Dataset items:
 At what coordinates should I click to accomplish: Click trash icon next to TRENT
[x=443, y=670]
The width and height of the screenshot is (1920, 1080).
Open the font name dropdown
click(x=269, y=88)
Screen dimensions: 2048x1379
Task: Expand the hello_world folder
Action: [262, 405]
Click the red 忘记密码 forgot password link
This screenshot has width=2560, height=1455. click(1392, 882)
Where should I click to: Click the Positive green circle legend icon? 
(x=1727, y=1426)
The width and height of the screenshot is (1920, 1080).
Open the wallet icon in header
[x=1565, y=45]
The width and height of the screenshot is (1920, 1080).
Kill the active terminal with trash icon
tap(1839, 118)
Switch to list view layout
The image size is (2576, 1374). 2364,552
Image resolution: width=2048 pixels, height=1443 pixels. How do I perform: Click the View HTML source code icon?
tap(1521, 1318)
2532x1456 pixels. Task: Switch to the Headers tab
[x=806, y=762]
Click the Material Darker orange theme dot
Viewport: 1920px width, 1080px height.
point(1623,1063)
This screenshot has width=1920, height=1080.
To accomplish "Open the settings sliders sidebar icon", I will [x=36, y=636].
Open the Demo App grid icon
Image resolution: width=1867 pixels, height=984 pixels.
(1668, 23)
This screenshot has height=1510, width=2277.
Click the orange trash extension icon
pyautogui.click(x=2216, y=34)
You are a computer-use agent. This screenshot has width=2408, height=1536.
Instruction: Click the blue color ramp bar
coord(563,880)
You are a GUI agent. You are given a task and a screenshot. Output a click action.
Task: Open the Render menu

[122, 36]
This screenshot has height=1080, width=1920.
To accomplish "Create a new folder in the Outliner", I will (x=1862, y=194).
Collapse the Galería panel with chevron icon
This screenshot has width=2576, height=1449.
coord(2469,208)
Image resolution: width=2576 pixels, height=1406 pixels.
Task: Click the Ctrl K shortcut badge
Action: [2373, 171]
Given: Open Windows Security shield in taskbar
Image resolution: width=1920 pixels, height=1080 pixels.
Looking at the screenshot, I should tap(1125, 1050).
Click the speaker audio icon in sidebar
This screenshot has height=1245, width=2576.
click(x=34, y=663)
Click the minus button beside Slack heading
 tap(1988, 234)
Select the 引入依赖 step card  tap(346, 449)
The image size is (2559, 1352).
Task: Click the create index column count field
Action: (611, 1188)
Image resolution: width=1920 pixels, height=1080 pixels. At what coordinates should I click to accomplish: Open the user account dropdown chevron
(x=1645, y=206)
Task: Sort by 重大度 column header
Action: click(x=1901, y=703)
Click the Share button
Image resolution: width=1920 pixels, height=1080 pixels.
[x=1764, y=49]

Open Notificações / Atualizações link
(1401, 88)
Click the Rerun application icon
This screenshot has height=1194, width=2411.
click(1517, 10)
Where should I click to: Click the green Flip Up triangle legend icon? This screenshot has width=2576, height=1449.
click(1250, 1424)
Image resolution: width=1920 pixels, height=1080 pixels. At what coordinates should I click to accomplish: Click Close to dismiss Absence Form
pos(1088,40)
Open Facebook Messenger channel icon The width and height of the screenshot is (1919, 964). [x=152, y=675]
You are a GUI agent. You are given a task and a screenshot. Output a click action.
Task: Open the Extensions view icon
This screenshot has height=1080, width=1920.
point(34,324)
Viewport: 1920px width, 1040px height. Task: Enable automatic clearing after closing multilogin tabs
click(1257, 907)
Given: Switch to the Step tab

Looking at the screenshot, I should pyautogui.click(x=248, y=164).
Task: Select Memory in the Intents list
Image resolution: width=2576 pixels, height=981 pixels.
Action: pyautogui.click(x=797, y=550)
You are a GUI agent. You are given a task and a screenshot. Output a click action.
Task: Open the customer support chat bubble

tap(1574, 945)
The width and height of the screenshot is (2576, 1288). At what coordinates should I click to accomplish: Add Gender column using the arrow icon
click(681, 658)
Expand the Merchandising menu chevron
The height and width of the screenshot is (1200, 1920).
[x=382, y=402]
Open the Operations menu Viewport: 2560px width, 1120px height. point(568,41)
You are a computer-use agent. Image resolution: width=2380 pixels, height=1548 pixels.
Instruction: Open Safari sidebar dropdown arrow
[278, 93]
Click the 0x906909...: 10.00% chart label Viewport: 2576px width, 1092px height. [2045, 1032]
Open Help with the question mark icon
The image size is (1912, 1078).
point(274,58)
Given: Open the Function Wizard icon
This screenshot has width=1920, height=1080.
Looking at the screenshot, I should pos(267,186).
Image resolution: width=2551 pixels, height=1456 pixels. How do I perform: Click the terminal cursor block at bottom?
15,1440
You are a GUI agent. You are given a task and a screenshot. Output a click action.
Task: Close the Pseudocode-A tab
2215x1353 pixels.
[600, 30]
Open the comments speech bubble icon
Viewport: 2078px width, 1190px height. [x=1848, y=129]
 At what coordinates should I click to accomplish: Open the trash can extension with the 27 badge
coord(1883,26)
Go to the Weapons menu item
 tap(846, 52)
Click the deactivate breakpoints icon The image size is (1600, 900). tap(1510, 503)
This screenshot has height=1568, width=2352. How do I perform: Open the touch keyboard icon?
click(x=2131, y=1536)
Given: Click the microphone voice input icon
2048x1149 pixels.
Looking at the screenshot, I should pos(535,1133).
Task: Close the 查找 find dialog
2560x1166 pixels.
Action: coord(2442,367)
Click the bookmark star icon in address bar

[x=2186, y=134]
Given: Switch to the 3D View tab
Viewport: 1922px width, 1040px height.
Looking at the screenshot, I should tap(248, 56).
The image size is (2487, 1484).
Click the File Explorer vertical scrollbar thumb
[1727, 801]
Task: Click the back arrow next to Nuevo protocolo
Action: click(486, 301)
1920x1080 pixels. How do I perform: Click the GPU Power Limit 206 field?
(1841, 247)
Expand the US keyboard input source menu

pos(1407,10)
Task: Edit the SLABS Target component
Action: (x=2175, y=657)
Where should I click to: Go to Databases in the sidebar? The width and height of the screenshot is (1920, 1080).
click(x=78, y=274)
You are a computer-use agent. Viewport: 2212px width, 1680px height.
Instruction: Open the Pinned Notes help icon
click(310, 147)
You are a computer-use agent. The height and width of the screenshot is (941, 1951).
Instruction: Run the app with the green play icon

## WHAT NEEDS TO BE DONE:
Among the lines of the data, which ones contain the word "computer"? Show them.

## COMPLETED EXERCISE:
You are a computer-use agent. This screenshot has width=2408, height=1536.
You are a computer-use agent. Image resolution: width=2380 pixels, height=1548 pixels.
You are a computer-use agent. Viewport: 2212px width, 1680px height.
You are a computer-use agent. The height and width of the screenshot is (941, 1951).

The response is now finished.